■ ENTRIES PROVIDED
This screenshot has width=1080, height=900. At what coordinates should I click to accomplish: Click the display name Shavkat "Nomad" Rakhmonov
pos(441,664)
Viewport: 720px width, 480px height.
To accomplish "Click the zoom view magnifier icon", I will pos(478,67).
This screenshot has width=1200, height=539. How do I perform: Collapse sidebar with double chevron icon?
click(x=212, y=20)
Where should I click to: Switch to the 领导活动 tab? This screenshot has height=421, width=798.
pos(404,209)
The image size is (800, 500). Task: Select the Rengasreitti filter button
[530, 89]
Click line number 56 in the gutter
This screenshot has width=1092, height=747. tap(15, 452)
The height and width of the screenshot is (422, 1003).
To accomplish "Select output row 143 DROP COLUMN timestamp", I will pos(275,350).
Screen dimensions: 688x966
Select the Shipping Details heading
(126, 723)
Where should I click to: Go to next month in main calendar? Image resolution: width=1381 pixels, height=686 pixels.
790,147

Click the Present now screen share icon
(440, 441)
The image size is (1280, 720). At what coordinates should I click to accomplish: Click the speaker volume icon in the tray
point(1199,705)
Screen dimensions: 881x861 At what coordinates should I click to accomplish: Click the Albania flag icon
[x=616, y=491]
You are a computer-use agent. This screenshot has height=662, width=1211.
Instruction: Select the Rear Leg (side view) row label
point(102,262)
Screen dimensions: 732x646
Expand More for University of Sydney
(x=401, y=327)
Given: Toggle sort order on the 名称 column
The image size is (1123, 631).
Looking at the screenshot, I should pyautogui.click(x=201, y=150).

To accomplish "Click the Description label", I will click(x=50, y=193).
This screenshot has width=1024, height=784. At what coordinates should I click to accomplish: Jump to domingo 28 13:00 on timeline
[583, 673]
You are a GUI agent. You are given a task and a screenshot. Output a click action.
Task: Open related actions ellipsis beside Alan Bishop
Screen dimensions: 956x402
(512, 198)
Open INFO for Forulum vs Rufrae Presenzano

■ PROBLEM REQUIREMENTS
Return all the lines shown above, precisely as they stand.

■ COMPLETED TASK
This screenshot has width=1080, height=900. At what coordinates should I click to accomplish: Click the display name Shavkat "Nomad" Rakhmonov
pos(441,664)
Viewport: 720px width, 480px height.
To accomplish "Click the zoom view magnifier icon", I will pos(478,67).
This screenshot has width=1200, height=539. How do I perform: Collapse sidebar with double chevron icon?
click(x=212, y=20)
Where should I click to: Switch to the 领导活动 tab? This screenshot has height=421, width=798.
pos(404,209)
The image size is (800, 500). Task: Select the Rengasreitti filter button
[530, 89]
Click line number 56 in the gutter
This screenshot has width=1092, height=747. tap(15, 452)
The height and width of the screenshot is (422, 1003).
To accomplish "Select output row 143 DROP COLUMN timestamp", I will pos(275,350).
Screen dimensions: 688x966
Select the Shipping Details heading
(126, 723)
Where should I click to: Go to next month in main calendar? Image resolution: width=1381 pixels, height=686 pixels.
790,147

Click the Present now screen share icon
(440, 441)
The image size is (1280, 720). At what coordinates should I click to accomplish: Click the speaker volume icon in the tray
point(1199,705)
Screen dimensions: 881x861 At what coordinates should I click to accomplish: Click the Albania flag icon
[x=616, y=491]
You are a computer-use agent. This screenshot has height=662, width=1211.
Instruction: Select the Rear Leg (side view) row label
point(102,262)
Screen dimensions: 732x646
Expand More for University of Sydney
(x=401, y=327)
Given: Toggle sort order on the 名称 column
The image size is (1123, 631).
Looking at the screenshot, I should pyautogui.click(x=201, y=150).

To accomplish "Click the Description label", I will click(x=50, y=193).
This screenshot has width=1024, height=784. At what coordinates should I click to accomplish: Jump to domingo 28 13:00 on timeline
[583, 673]
You are a GUI agent. You are given a task and a screenshot. Output a click action.
Task: Open related actions ellipsis beside Alan Bishop
Screen dimensions: 956x402
(512, 198)
Open INFO for Forulum vs Rufrae Presenzano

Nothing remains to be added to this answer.